Харитон повернулся и глядел в сторону села, которое в ночи только и угадывалось по собачьему лаю. Отсюда днем хорошо виден дом Кадушкиных, с тремя окнами, выходящими на полдень, двумя белыми высокими трубами на крутой тесовой и просмоленной крыше. Харитон вспомнил, что когда утрами запрягал во дворе коней, Дуняша всегда подходила к одному из трех окон и, чутко, всей рукой от локтя обняв свой живот, смотрела на него, Харитона. А он знал, что она любила так охранительно держать руку на поднятом большом животе, в такие минуты тихим безмятежным покоем дышало ее притомленное лицо, словно она верила в какие-то завораживающие ее видения. Однако вся она была своя, преданная, и вместе с тем казалась новой, чужой и затаенно-влекущей. Она непременно замечала на себе его взгляд и радостно конфузилась, убирала свою руку, с улыбкой отходила от окна. Тогда Харитону вдруг становилось грустно, но не мог выехать со двора, не повидав ее еще, и потому поднимался наверх, спрашивал:
— Ты что, Дуня?
— А что я?
— Да вроде сказать что хотела…
— А вот-вот, — Дуня поднимала с коленей еще не дошитую распашонку и за рукавчики как бы примеряла ее на себя от плеча к плечу, опять конфузясь, краснея и счастливо улыбаясь.
— Только-то?
— Да разве ж мало?
— Ну-ну, — неопределенно говорил Харитон, выходил во двор и отворял ворота, поглядывая на окна и зная, что она больше не подойдет, и оттого думал о ней с еще большей нежностью.
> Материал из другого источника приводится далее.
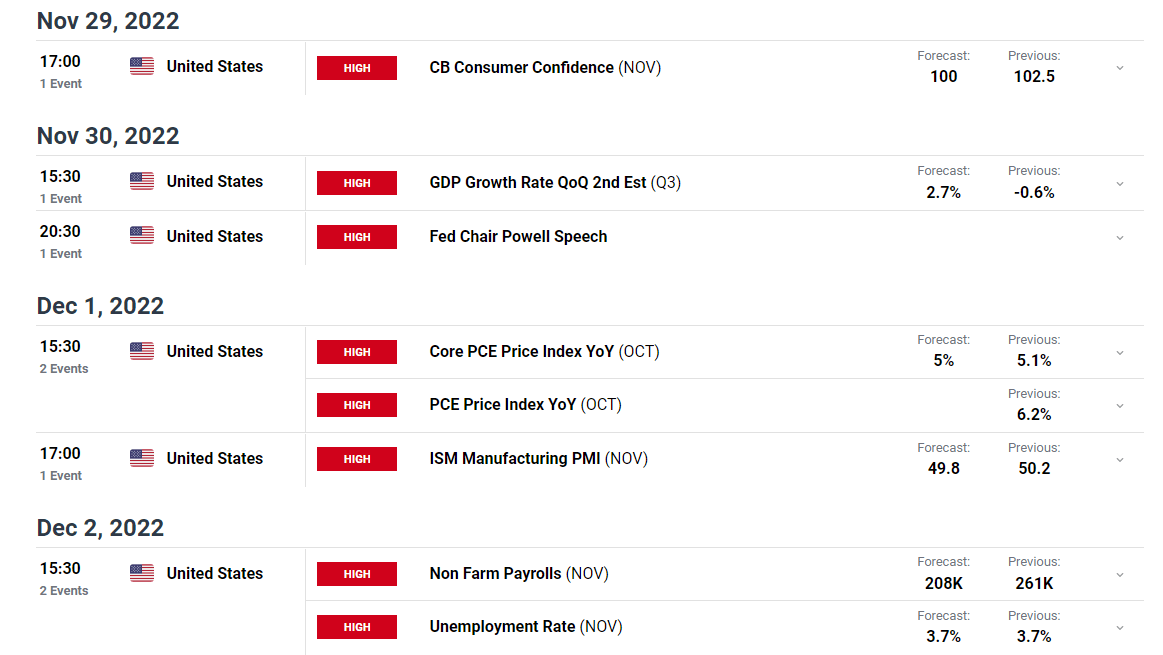Screen dimensions: 1163x655
Task: Expand CB Consumer Confidence details chevron
Action: [1120, 68]
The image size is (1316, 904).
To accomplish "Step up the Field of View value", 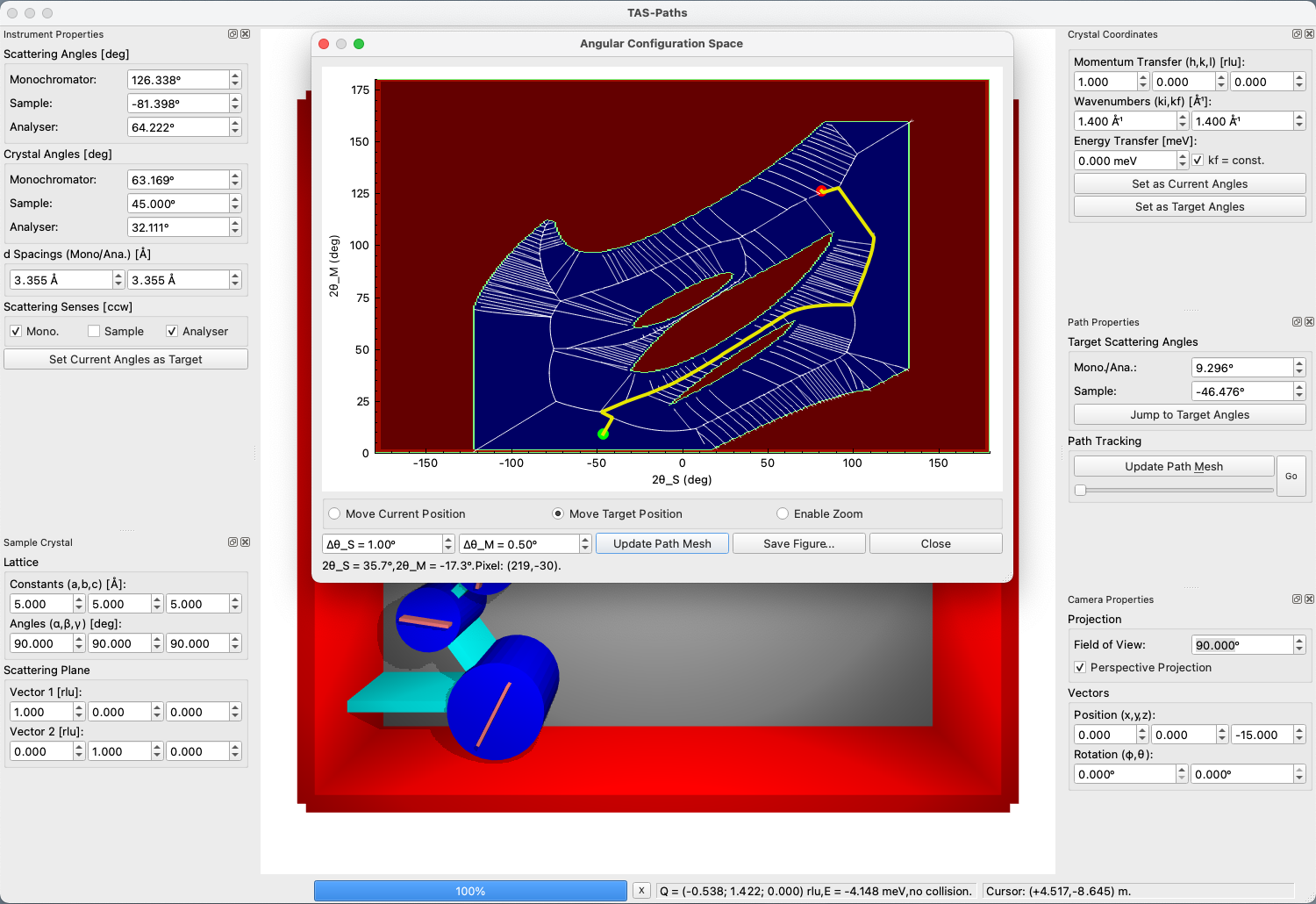I will point(1299,641).
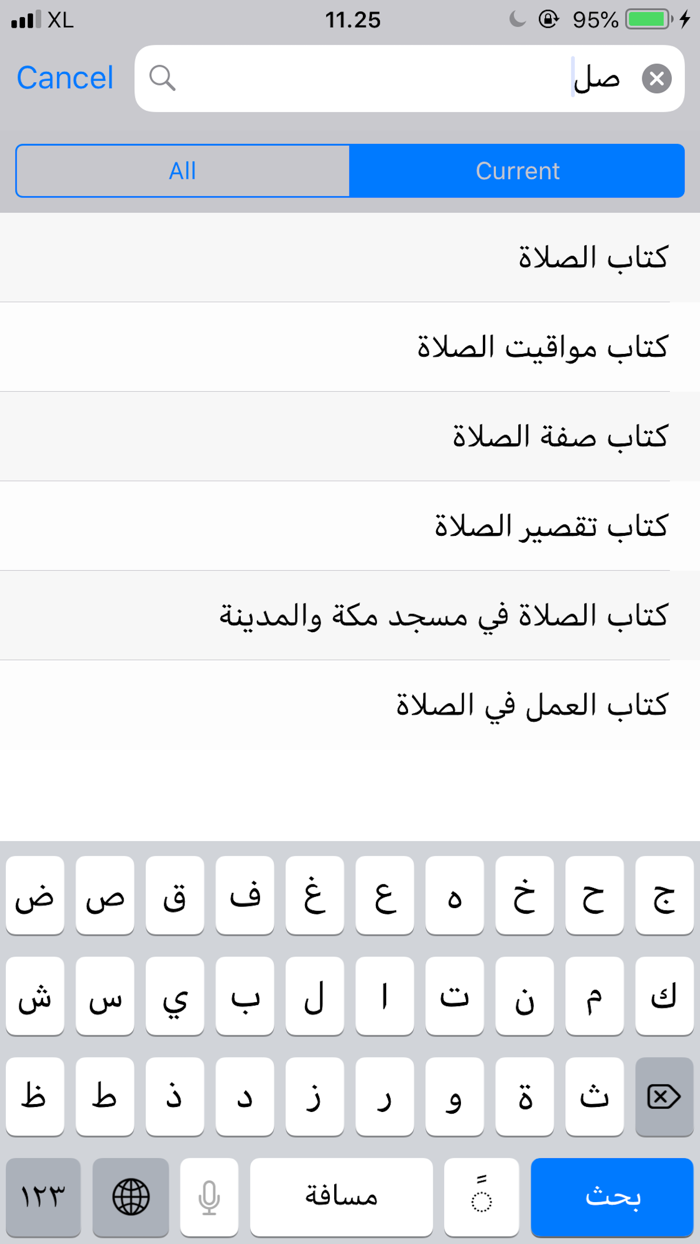The image size is (700, 1244).
Task: Tap the tanween diacritic key
Action: [x=481, y=1197]

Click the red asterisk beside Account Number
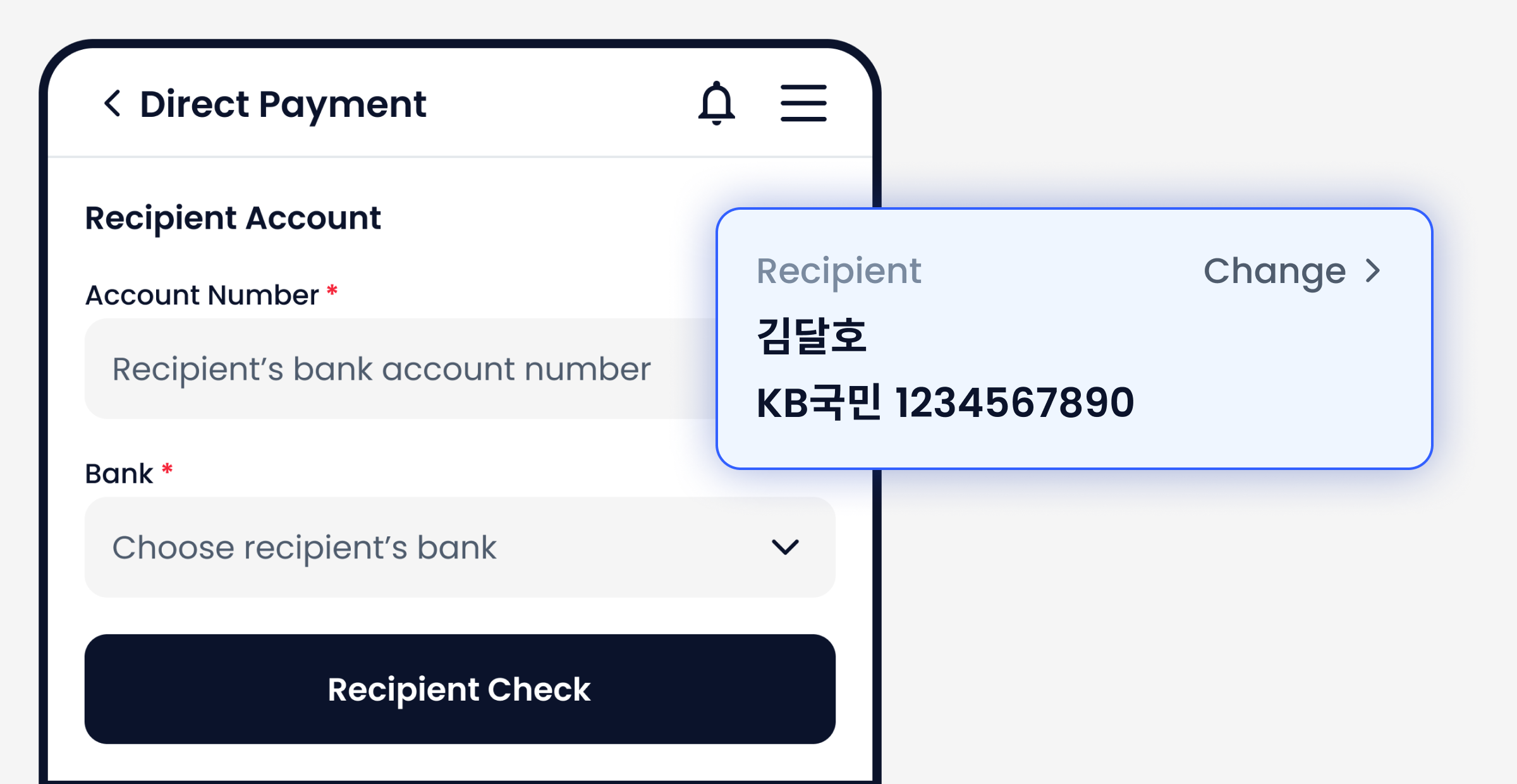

«И вот нет и не будет ничего этого, — слезы подступили к глазам, и он совсем перестал видеть в темноте черной весенней ночи: — Но как же? Зачем? За что?.. Ааа, черт, раз собрался, надо ехать. Рассолодел совсем», — сердито выговорил себе и хлопнул вожжами мерина, на ходу запрыгнул в телегу.
Малой колеей от кладбищенской канавы выехал к своим полям у замойной глины, а за Вершним увалом попал на ирбитскую дорогу. Мерин наладился на легкую рысь, и Харитон до рассвета подъехал к дому лесника Мокеича. Сперва не хотел останавливаться, но когда вблизи разглядел в редеющем сумраке ночи распряженную у ворот знакомую таратайку председателя сельсовета Якова Умнова, подвернул рядом с неосознанной решимостью.
Лошадь с мелкой сбруей Умнов завел во двор, а хомут и дугу бесхозяйственно забыл у колеса таратайки, к которой Харитон вдруг почувствовал такую нестерпимую ненависть, что готов был изрубить ее в щепье. В голове его промелькнуло множество мыслей вплоть до засады у моста через Мурзу, но думал с лихорадочной злобой и ничего путного придумать не смог. Только и есть, что костил председателя, обходя его ненавистную таратайку: «Гад ползучий. Разорил вчистую. Из родного села, как собаку, выгнал. Батю толкнул в колодец. Нет, бить надо смертным боем. Что ж терпеть-то? До каких пор? Да ведь у Якова наган. Вооружен он, стерва. Вот и возьми его голой-то рукой. Нет, его просто не достанешь. Но как же? Как?»